The embodied energy and GWP illustrate the environmental impact of a solution because of their physical meaning. Calculated over a cradle-to-gate cycle, the embod-ied energy represents the amount of primary energy required to manufacture a system. Similarly, the GWP emphasizes the Greenhouse Gas (GHG) released during the overall manufacturing process. Gases are weighted relatively to CO2 (e.g., 1 for CO2, larger for CH4). The impact of a manufacturing process is given as the equivalent of CO2 released throughout the whole process. We also consider the potential operating cost — e.g., GHG emisions of a gas turbine operation, for instance.
The embodied energy and the GWP are directly related to physical processes such as heating, cooling, and chemical reactions. Conversely to a market price, these value changes are not related to any economic speculation. Changes are related to physical causes such as resource depletion or process improvements.
To summarize, we have chosen to study two aspects. First, economic investments in euros. Second, in order to go beyond changes in technology prices and focusing on the variability of the energy market — which is not correlated to any price signal (see N. Bouleau [8]) — we also study physical flows.
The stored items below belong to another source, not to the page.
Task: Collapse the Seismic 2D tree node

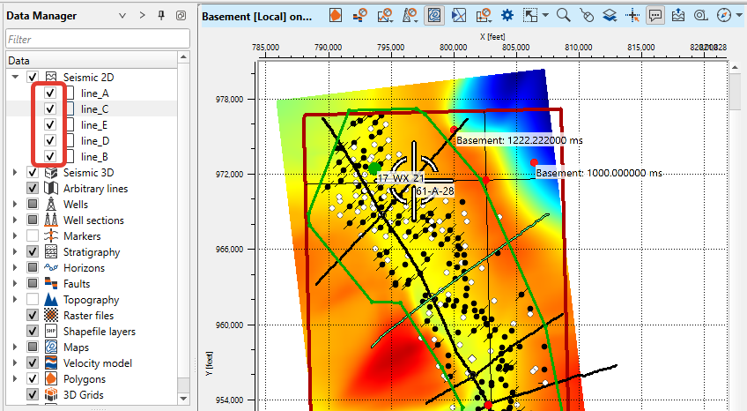Action: coord(15,78)
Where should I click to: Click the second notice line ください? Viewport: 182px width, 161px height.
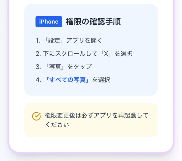pos(57,125)
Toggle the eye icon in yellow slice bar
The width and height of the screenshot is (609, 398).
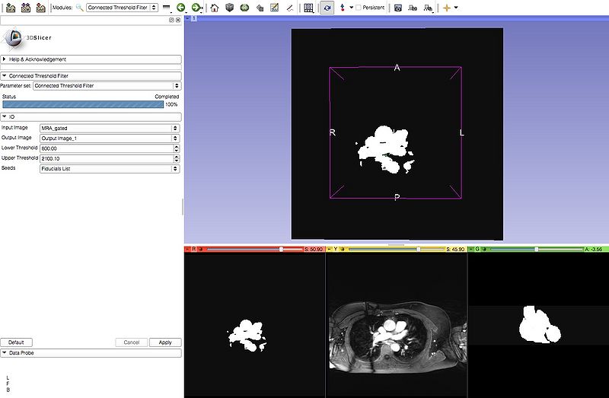[343, 249]
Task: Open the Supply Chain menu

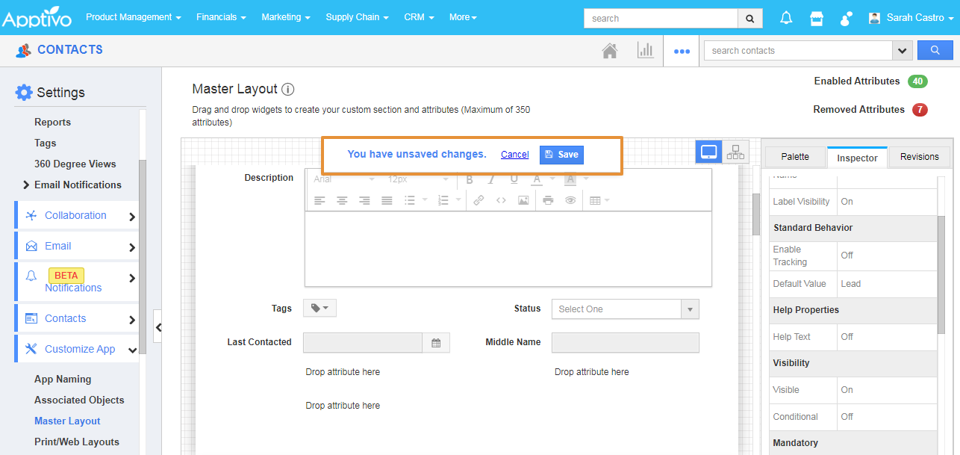Action: (x=357, y=17)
We do it in terms of energy or greenhouse gas emissions. In doing so, we can assess the French energy system’s physical behavior and the mere impacts of a technological choice.
Therefore, in this study, costs may refer to, depending on the context, either Euro, embodied energy or global warming potential. Based on the data available in the literature, we provide costs for each element of the energy system. These data, provided by the literature on Life Cycle Assessment (LCA), are not always exhaustive. This point is discussed in more details in the following technological state of the art Chapter.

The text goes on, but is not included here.